Mid-November isn’t a likely time of year to open a restaurant on blustery Prince Edward Island. But for Quentin Gillis and Tanya O’Brien, owners of Holy Cow Burgers & Wings, it was a risk that paid off. Quentin and his partner Tanya moved their food truck, Wicked Fries, to Morell, PEI from Charlottetown in the spring of 2015. They hadn’t had much luck in Charlottetown, but recognized that as a small—but lively—community, Morell was short on food options. They hoped that their Wicked Fries truck could help to fill a void by serving up fresh hand cut fries, poutine, and PEI beef burgers to locals and visitors through the summer months.
It turns out, they had chosen the right place, at the right time, and the community welcomed the couple with open arms. “Right off the bat, the food truck took off, and we saw sales we never could have imagined”, said Quentin. “Word of mouth travelled throughout the island and we had people driving two hours just to come and try it.”
With a successful summer under their belts, Quentin and Tanya were surprised when their local credit union reached out with a new idea.
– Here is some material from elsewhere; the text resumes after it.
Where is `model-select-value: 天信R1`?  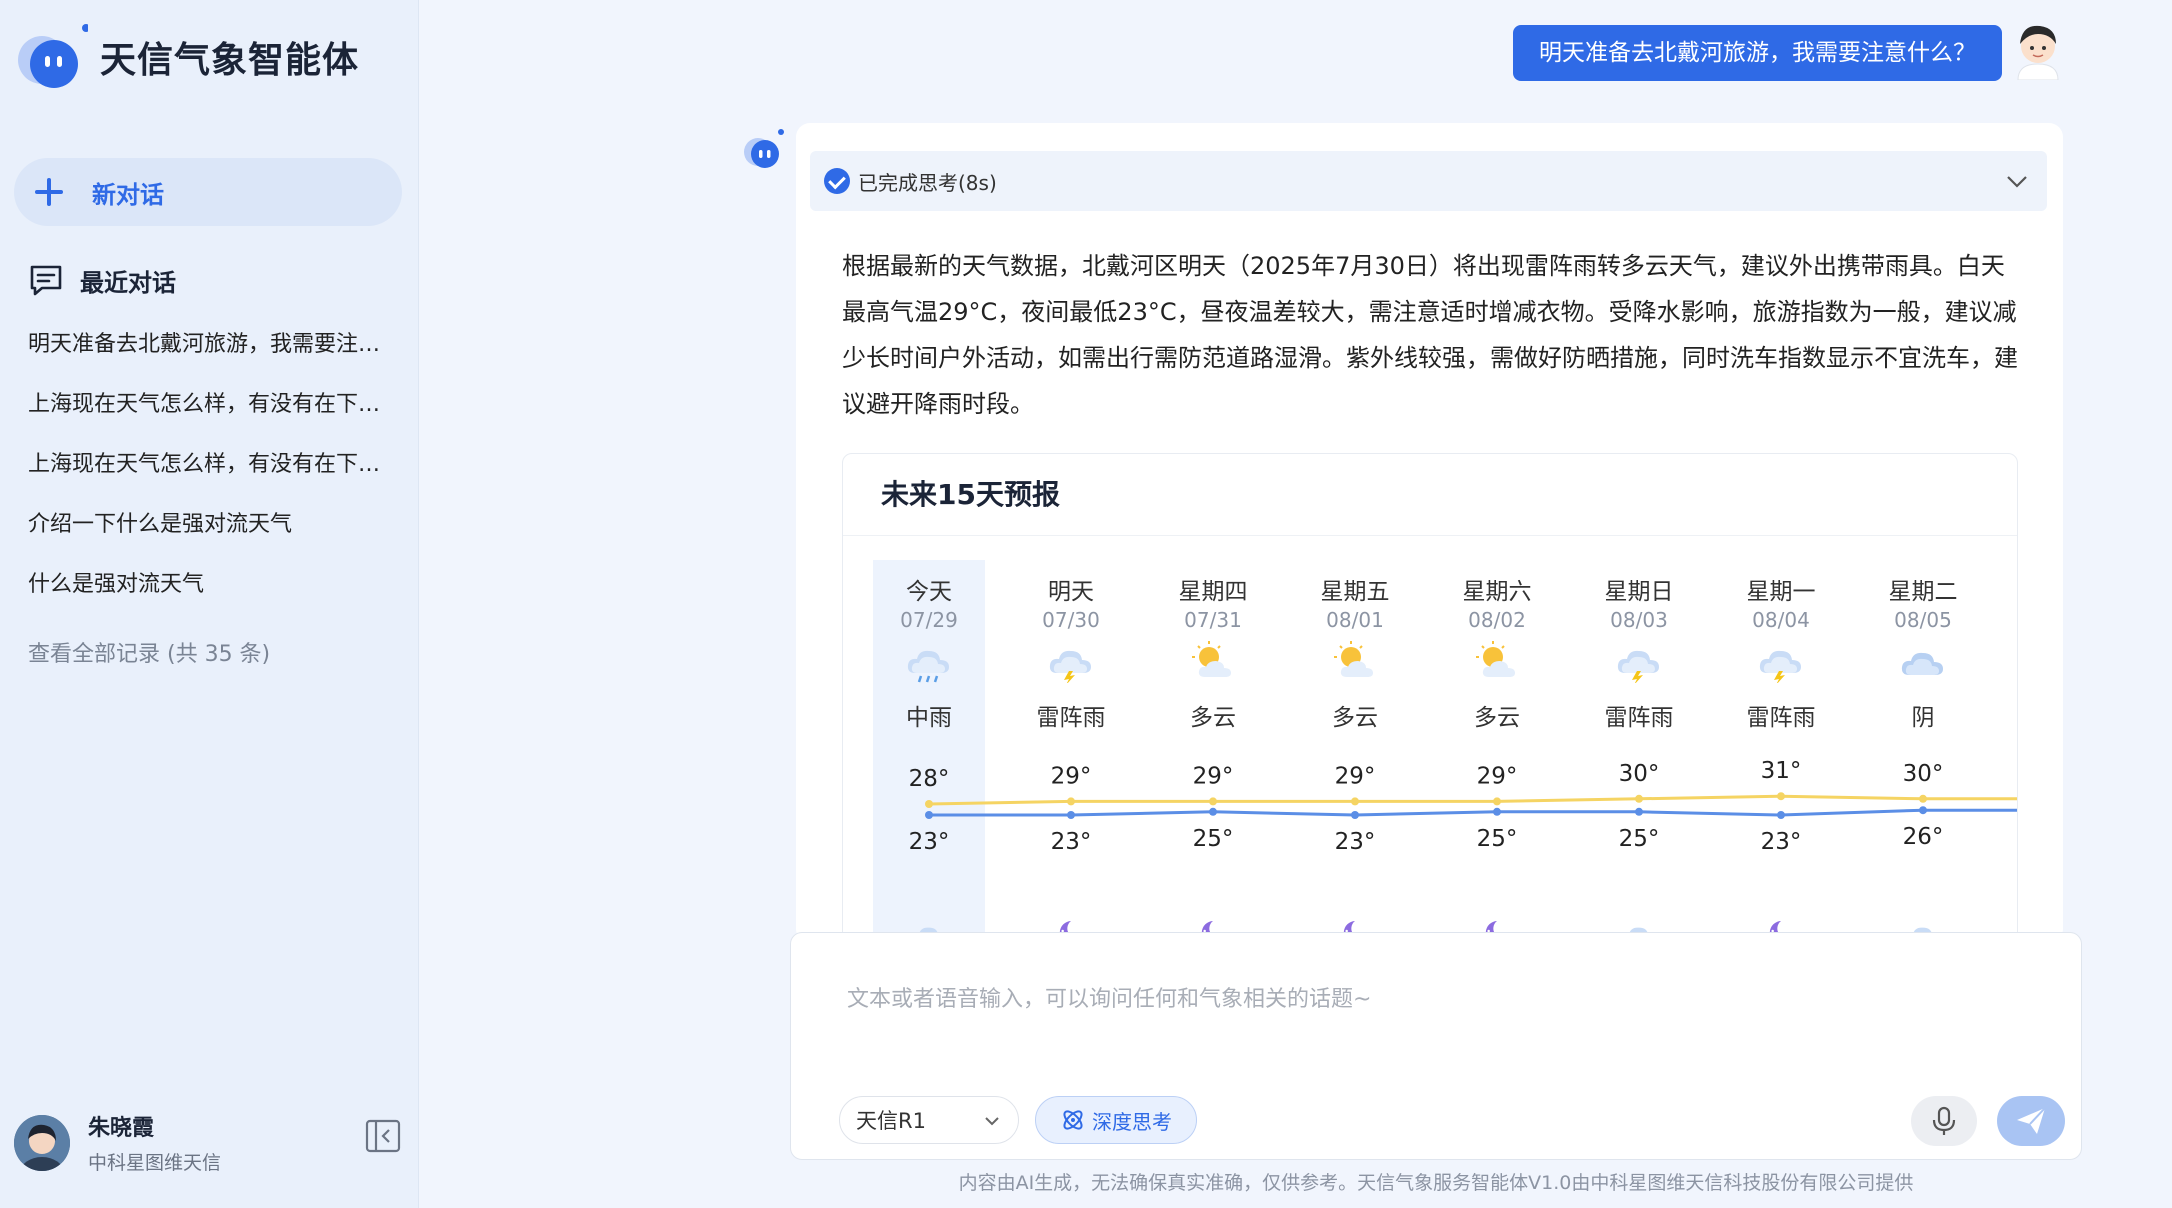
model-select-value: 天信R1 is located at coordinates (891, 1121).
Sherri Clark of Morell Credit Union suspected her community would be thrilled to have a more permanent restaurant in town. She reached out to Quentin and Tanya with a plan that would allow them to test the waters, and ensure that it was the right fit for both them, and the region. “The credit union had a building sitting empty that they hadn’t had luck selling. Sherri asked if we’d be interested in doing a short-term lease to open a restaurant”, explained Quentin.
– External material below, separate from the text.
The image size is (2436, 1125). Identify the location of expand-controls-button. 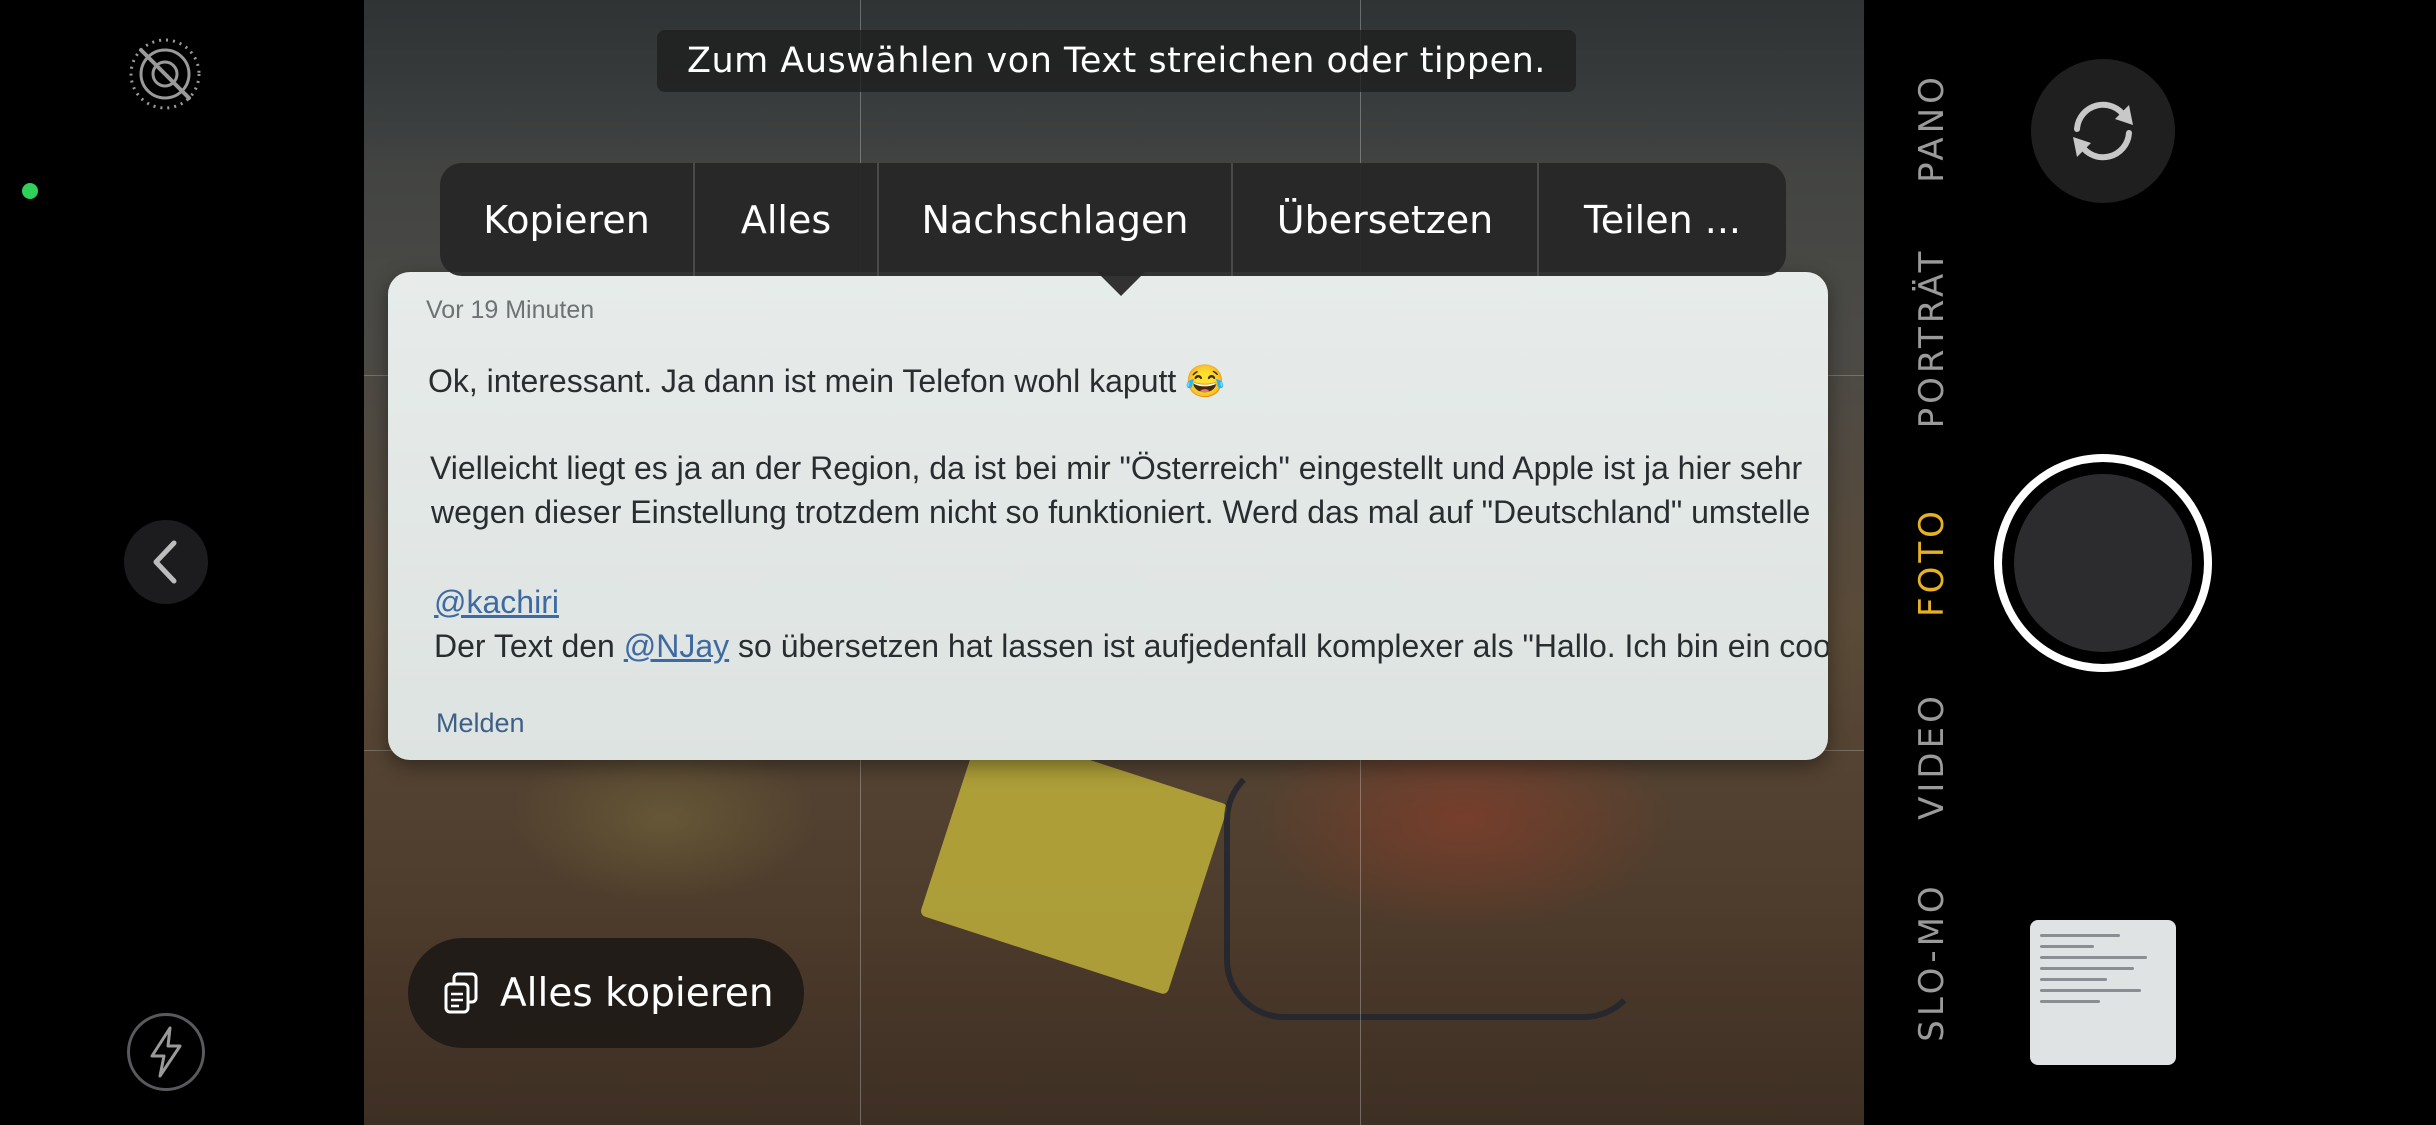
(166, 562).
With support from the credit union, Holy Cow Burgers and Wings opened for business that November, starting with a six-month lease. From the start, Quentin and Tanya made it a priority to include local products wherever possible, in appreciation for the community that had shown him so much support. Known for their burgers, Holy Cow uses only local beef and when it’s in season, seafood from local fishers.
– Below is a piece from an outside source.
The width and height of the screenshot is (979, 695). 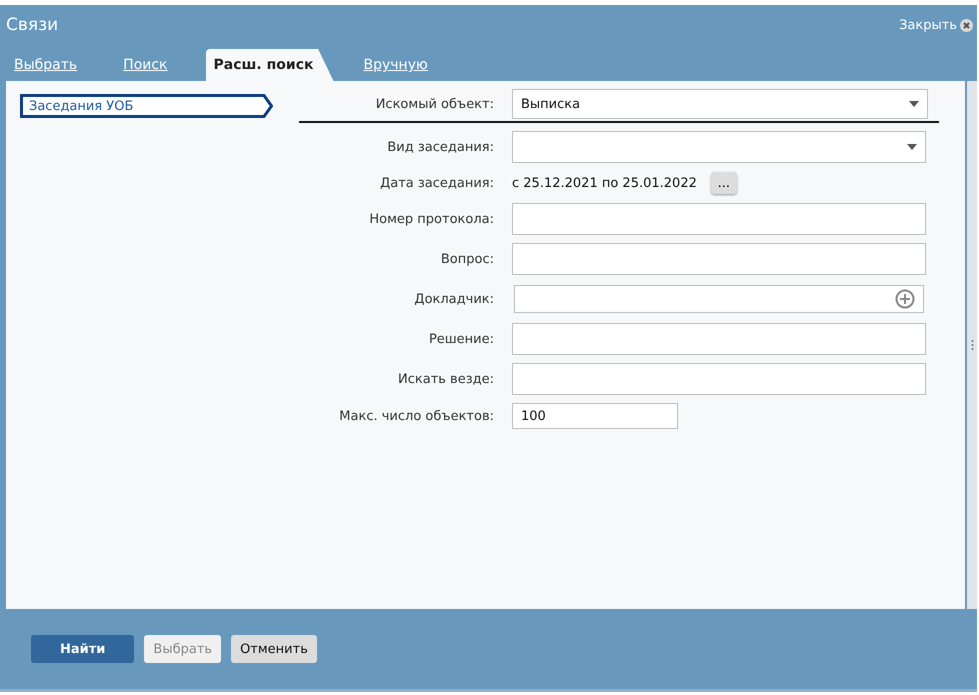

Though opening a restaurant in November is unusual, Quentin and Tanya were delighted to find that they were busy right away, and stayed busy through the winter. “We had a ton of support”, emphasized Quentin. “Our food still had a good reputation among the local community and surrounding areas.”
As the six month mark on their lease drew closer, Quentin and Tanya worked with the credit union to extend the lease to ensure they could make it through the summer operating both the restaurant and their food truck. They expanded their team with employees from the local area, and both businesses had a successful summer. At that point, it was time to make a decision. With the support of Morell Credit Union, Quentin and Tanya went ahead and purchased the restaurant.
Holy Cow Burgers and Wings has now been open for 18 months, and shows no signs of slowing down—but Quentin doesn’t let the success go to his head. “A lot of work goes into it, and just because we’ve been successful so far, doesn’t mean we’ll continue to be successful. We have to keep looking at our labour and food costs, adjusting as we go, and making sure that the targets we’ve set for ourselves are being met.” Above all, Quentin and Tanya prioritize their customers and their connection to the community. “For us, the best part is having local customer support, and being accepted within the community."